Minha amiga sequer sai de casa há meses. Sem o marido, tenta proteger os dois filhos, ainda menores de 14 anos. Quando ele ainda estava vivo, depois de iniciada a invasão estrangeira de fato, sua família se limitou a permanecer, por semanas, totalmente incomunicável, em seu apartamento, esperando que não fossem atingidos pela artilharia antiaérea dos "rebeldes" que mirava aleatoriamente os prédios residenciais de Trípoli.

Depois de sua morte e de passar alguns dias tentando sepultar o companheiro, só lhe restou manter-se no apartamento escondida com seus filhos e apenas esperar que novos ventos tragam a tranquilidade necessária para realizar as cerimônias islâmicas de despedida do seu ente querido ou simplesmente, tocar a vida em frente.

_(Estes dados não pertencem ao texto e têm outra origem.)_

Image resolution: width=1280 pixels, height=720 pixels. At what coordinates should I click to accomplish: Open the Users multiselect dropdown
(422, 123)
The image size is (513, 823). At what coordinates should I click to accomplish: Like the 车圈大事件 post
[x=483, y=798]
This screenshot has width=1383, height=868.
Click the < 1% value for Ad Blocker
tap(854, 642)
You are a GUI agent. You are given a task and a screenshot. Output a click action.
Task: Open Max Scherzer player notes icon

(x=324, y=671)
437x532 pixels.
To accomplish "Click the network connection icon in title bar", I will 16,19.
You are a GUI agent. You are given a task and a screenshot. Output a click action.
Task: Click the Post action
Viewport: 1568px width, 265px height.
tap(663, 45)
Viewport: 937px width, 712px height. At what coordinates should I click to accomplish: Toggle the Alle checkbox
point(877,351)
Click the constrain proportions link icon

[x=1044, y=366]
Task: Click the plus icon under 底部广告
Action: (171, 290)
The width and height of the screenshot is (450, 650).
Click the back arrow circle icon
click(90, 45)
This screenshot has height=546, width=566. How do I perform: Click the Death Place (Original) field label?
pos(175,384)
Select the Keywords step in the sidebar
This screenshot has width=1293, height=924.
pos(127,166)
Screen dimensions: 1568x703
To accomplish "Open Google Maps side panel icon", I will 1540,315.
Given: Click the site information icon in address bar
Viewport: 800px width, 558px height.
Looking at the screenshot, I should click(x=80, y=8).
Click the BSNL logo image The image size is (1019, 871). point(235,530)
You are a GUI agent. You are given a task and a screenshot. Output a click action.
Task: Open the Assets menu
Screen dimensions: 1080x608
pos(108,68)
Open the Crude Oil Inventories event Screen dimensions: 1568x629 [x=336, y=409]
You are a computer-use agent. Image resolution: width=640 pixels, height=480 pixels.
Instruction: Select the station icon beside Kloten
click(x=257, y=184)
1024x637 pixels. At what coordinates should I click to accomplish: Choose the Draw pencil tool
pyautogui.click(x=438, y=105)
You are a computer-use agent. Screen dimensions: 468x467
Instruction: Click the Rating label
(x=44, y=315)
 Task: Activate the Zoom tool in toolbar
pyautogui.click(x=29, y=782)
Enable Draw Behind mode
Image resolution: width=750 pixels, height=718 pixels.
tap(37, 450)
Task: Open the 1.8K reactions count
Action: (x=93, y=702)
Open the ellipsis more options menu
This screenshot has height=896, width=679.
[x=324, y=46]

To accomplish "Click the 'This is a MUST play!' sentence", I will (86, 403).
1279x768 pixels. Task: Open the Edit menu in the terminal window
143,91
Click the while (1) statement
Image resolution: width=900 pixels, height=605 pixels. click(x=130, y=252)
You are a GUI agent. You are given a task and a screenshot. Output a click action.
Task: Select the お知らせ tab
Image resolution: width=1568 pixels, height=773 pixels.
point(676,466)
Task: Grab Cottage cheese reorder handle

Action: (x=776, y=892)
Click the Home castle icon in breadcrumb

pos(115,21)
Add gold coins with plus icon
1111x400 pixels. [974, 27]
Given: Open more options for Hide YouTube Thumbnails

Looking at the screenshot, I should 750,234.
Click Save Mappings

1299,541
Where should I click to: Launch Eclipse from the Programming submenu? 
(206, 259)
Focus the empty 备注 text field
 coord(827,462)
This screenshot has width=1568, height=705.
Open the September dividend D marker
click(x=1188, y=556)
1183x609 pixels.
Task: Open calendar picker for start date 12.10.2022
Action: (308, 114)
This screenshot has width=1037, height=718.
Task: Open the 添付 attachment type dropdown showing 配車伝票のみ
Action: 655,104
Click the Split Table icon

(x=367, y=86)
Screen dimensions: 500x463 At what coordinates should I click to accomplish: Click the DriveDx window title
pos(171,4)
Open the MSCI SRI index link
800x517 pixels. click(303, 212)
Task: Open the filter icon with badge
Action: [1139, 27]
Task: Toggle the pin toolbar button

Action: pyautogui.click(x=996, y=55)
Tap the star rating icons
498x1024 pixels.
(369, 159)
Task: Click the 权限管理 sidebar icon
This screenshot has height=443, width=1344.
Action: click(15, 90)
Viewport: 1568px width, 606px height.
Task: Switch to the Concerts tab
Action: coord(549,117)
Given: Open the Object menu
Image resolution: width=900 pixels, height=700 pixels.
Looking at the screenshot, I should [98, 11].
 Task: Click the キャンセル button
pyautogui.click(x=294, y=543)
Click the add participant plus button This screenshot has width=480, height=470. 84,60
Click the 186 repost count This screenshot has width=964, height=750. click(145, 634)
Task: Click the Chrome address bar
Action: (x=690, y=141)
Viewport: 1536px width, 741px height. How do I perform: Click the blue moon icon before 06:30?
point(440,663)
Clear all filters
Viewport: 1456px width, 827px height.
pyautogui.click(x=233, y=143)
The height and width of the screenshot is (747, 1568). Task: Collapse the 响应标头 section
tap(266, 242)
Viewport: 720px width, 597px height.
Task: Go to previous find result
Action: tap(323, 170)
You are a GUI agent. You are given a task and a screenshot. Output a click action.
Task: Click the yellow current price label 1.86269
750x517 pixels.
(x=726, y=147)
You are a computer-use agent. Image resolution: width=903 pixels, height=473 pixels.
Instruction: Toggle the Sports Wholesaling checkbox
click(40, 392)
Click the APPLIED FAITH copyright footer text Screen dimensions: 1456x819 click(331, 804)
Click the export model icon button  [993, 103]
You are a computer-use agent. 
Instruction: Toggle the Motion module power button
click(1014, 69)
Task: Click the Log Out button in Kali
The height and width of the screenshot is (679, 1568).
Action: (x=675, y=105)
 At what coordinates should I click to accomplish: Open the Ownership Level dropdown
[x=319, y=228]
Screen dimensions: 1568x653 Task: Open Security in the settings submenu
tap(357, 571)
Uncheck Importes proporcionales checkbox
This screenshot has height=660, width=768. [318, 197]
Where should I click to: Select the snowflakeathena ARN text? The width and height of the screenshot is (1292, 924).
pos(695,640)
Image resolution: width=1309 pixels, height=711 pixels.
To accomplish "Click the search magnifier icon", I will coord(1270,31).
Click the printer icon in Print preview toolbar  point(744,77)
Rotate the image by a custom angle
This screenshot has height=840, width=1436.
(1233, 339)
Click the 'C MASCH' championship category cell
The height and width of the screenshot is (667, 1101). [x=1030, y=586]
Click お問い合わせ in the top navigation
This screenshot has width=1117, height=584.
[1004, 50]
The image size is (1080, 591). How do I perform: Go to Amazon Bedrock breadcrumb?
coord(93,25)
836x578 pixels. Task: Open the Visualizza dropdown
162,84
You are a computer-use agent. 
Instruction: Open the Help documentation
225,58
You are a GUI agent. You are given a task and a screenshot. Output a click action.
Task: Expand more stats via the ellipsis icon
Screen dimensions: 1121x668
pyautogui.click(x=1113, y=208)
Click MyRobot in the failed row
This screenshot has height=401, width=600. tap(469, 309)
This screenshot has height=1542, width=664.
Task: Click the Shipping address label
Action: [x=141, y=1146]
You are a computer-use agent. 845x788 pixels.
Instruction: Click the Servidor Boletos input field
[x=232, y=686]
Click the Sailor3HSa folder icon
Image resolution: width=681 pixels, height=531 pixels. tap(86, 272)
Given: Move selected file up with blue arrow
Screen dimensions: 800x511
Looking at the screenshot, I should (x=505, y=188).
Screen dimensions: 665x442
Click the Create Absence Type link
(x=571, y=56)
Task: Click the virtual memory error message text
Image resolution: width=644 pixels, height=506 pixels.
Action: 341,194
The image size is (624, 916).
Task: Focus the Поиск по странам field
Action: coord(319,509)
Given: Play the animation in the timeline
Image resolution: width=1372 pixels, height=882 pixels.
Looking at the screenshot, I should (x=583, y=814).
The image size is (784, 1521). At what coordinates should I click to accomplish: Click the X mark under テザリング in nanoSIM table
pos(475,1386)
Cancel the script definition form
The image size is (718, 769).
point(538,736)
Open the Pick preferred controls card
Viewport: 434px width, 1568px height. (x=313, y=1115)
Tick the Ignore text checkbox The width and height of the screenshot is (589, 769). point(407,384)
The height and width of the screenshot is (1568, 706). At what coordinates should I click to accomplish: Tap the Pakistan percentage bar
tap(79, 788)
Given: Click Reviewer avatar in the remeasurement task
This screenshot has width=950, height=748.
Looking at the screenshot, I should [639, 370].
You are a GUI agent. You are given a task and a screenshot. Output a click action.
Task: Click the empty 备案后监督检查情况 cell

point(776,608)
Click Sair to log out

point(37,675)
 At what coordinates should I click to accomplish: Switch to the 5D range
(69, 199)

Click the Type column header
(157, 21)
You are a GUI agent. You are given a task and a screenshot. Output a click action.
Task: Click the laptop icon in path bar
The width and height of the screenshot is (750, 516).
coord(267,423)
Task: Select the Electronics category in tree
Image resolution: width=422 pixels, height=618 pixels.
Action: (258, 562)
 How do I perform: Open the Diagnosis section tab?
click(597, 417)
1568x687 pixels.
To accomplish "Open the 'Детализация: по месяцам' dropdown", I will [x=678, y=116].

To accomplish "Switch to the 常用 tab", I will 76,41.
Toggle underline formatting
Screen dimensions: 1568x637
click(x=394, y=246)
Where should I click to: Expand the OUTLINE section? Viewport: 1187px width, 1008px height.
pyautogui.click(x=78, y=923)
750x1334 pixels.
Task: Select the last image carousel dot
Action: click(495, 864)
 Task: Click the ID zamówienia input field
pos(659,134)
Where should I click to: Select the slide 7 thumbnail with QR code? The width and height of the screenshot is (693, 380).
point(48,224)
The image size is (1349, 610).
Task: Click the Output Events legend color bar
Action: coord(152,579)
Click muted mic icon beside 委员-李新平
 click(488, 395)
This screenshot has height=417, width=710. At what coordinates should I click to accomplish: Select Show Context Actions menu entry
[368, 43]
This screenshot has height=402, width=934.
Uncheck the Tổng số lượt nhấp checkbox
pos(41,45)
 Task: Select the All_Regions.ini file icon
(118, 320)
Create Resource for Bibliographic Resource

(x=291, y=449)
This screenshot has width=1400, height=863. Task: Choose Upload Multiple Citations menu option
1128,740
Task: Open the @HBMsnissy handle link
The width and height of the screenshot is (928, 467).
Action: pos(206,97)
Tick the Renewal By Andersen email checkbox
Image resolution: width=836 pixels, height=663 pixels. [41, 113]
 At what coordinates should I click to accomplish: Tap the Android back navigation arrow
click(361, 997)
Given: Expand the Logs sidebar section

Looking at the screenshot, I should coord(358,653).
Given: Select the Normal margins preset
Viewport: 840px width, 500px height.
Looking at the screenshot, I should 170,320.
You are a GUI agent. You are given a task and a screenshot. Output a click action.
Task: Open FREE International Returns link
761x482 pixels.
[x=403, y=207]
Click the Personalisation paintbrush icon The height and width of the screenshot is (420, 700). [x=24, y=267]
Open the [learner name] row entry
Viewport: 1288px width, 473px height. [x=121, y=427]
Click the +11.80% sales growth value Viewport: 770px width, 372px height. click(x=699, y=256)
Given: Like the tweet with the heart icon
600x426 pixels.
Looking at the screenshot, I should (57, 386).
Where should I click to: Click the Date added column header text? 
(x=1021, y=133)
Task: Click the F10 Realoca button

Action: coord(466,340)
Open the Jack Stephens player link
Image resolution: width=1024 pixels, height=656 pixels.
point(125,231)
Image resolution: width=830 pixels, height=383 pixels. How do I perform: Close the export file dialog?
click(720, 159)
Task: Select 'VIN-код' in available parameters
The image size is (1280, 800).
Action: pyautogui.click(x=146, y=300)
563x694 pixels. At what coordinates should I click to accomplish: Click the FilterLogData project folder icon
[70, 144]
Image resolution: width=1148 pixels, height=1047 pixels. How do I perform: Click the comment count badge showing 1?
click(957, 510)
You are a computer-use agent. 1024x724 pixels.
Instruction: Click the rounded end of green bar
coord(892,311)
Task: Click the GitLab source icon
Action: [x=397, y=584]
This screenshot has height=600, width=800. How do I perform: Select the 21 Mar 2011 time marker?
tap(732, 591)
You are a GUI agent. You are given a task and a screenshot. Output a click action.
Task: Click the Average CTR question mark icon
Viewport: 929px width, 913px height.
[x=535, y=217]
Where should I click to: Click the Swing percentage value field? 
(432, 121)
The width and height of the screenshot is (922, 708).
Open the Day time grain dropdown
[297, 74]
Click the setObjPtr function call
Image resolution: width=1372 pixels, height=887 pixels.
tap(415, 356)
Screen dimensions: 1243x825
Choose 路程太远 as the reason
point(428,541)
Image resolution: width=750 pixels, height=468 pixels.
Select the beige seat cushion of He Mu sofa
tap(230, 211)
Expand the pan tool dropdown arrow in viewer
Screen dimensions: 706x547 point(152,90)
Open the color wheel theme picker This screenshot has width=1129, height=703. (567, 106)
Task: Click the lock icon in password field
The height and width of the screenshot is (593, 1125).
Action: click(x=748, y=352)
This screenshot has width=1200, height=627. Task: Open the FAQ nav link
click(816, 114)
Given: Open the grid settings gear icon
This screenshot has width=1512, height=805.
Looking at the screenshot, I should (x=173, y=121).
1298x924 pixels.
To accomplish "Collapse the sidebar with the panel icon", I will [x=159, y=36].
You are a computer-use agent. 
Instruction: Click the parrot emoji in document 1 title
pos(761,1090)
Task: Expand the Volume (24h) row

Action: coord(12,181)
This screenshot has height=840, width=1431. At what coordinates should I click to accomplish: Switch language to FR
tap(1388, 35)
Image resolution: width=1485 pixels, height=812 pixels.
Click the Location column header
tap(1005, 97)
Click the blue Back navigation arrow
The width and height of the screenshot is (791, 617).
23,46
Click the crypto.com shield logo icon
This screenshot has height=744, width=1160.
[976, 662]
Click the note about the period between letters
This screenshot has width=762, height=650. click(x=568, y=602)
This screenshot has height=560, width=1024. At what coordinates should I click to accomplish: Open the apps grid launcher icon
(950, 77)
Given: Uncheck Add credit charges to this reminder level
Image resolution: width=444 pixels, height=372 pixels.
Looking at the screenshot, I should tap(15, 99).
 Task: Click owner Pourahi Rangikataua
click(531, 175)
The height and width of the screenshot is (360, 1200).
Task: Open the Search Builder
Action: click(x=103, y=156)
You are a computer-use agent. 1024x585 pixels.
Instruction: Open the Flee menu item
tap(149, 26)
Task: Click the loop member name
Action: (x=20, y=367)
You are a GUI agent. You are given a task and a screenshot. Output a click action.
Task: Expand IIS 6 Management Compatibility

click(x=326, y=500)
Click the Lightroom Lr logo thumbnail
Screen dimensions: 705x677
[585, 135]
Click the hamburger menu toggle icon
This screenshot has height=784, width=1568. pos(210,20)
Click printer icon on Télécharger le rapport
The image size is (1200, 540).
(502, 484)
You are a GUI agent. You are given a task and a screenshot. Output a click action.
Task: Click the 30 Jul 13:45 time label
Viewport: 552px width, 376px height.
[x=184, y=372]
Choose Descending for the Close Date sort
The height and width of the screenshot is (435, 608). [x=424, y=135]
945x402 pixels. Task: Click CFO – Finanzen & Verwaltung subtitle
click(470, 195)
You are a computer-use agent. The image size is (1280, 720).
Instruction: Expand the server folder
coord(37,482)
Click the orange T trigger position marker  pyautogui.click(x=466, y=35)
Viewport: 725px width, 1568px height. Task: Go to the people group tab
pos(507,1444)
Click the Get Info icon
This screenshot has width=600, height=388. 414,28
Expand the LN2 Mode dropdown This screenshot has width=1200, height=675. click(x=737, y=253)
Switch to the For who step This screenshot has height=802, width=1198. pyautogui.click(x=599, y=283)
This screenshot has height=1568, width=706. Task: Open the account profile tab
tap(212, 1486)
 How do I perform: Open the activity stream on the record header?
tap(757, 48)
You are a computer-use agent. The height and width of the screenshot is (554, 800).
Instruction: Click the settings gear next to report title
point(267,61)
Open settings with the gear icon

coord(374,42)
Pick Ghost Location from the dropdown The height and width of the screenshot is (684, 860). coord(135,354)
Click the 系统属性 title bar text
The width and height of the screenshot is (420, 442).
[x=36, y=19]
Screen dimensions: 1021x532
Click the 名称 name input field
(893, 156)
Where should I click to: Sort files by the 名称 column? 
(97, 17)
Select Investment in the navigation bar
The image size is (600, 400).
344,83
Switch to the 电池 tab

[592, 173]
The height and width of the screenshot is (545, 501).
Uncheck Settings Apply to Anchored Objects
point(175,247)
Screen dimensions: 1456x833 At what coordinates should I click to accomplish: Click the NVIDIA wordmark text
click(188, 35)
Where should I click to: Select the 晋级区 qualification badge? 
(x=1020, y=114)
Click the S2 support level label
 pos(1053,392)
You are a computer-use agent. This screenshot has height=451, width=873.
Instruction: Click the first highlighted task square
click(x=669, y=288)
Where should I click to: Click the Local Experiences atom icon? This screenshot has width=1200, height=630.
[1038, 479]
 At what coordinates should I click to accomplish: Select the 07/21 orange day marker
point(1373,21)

Soldados do CNT (o autoproclamado "Conselho Nacional de Transição") que rondam Trípoli, em sua maioria não são líbios, mas mercenários contratados pela Otan, qatarianos e soldados das forças especiais britânicas. Ela relatou ainda que milicianos do CNT tentam identificar ex-funcionários do governo anterior para interrogatórios e execuções sumárias. Tudo isso, com o silêncio das "Nações Unidas". Aliás, com a garantia de assento no Conselho de Segurança da ONU para os assassinos!

Que povo é esse que resiste há meses à tão "esperada salvação"? É impressionante o discurso construído para legitimar o genocídio das forças estrangeiras sobre a Líbia! O único resultado visível da "ação humanitária" da OTAN nesse país africano, são corpos espalhados pelas ruas, hospitais em colapso e um medo incessante.

Quando estive na Tunísia, fronteira com a Líbia, falei pela última vez com Mohamed pelo Skype, avisando que pretendíamos chegar logo a Trípoli e que poderíamos conversar pessoalmente. A Otan tinha iniciado o bombardeio dos postos de fronteira, o início ao cerco, mas nós não tínhamos ainda a dimensão do que estava por vir. Quando comentei que era chato aquele "atraso", ele me respondeu com um smile ao final, "don´t worry, you will pass the border soon". Tenho certeza agora de que nós atravessamos, cada um à sua maneira, essa fronteira.